Lejos de enfriarse con el paso del tiempo, la tensión en torno a las actuaciones policiales por los incumplimientos de las medidas anti-covid se ha convertido en una constante. Desde hace ya bastante tiempo, no hay semana en la que no se informe de algún altercado en las calles o de agresiones a los policías que acuden a disolver un botellón. Sólo este fin de semana, por ejemplo, se han producido más de 50 denuncias en Euskadi por participar en fiestas ilegales. En dos casos, además, estas actuaciones acabaron con golpes a los ertzainas: el viernes en la localidad alavesa de Legutiano -donde un grupo de jóvenes se abalanzó sobre dos agentes para tratar de evitar una detención- y en la madrugada de ayer en Bilbao.

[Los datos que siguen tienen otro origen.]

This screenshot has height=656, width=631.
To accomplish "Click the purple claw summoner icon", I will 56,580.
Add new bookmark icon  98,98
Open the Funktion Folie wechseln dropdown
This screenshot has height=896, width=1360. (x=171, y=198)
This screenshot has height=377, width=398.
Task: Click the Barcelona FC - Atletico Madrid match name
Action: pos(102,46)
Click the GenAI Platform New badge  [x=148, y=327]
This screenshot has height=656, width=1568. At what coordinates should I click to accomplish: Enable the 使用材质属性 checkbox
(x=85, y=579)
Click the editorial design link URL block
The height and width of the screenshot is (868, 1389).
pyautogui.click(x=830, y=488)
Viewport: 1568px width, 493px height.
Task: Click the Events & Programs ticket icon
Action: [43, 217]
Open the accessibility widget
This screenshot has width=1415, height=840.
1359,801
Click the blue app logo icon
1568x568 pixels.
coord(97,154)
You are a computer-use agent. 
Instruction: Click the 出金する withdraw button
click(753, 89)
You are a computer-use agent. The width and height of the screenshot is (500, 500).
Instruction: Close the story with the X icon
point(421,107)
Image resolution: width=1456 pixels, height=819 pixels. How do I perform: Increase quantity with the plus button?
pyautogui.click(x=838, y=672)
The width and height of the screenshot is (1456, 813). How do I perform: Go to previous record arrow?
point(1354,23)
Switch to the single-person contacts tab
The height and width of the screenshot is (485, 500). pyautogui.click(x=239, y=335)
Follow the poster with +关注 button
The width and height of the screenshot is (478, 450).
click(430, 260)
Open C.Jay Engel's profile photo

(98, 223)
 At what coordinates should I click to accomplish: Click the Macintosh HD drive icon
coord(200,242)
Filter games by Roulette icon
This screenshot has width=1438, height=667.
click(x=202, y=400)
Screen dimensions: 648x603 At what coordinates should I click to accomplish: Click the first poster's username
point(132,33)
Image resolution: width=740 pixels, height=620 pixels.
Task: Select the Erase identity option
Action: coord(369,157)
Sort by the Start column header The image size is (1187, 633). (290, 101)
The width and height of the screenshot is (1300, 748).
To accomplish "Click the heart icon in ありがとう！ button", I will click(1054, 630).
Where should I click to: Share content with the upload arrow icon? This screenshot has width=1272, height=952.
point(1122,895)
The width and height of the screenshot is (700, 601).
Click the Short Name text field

En este último caso, fue un vecino el que llamó a los agentes alertando de que en una lonja del barrio de Santutxu se escuchaba música y gente gritando. Los policías se encontraron a cinco jóvenes bebiendo alcohol. Les pusieron una multa a cada uno. Pero, según informó el Departamento vasco de Seguridad, una de las participantes -una chica de 21 años- se negó a identificarse y a ponerse la mascarilla cuando se lo pidieron los funcionarios. Después les insultó. Los agentes la detuvieron acusada de un delito de desobediencia grave. Unos cargos a los que sumaron «agresión a agente de la autoridad» después de que golpease a uno de los policías.
La Ertzaintza también intervino en otras fiestas en San Sebastián y Durango, entre otras localidades, pero en estos casos no se produjeron agresiones. En una casa del barrio de Loiola-Zorroaga de la capital guipuzcoana, los agentes descubrieron de fiesta a 17 personas, de nacionalidad francesa y portuguesa. Estos jóvenes fueron denunciados por venir a Euskadi por ocio y por estar más de cuatro personas reunidas. Uno de ellos, además, fue arrestado después de comprobar que sobre él pesaba una orden de detención de un juzgado de Cartagena.
«Fatiga pandémica»
¿Qué está ocurriendo para que este tipo de incidentes se esté convirtiendo en algo habitual? Algunos expertos consideran que la «fatiga pandémica» está pasando especial factura a los jóvenes. Y en los episodios más graves se detecta, sobre todo, rechazo a los policías.
Los ertzainas no ocultan su preocupación por el «hecho de que se estén normalizando» las agresiones en los operativos y piden más «contundencia» a los poderes públicos a la hora de defender a la Policía vasca. Iñaki Uraga, delegado del sindicato Esan, insiste en que es necesario una «aplicación exhaustiva de la ley» para poner fin a las «constantes agresiones» que sufren los policías. Muchos atentados a la autoridad -afirma- les salen «gratis» a sus autores y los ertzainas no se sienten «arropados» en sus actuaciones. «Quienes nos agreden, insultan y amenazan van a tener siempre enfrente a Esan», remarca.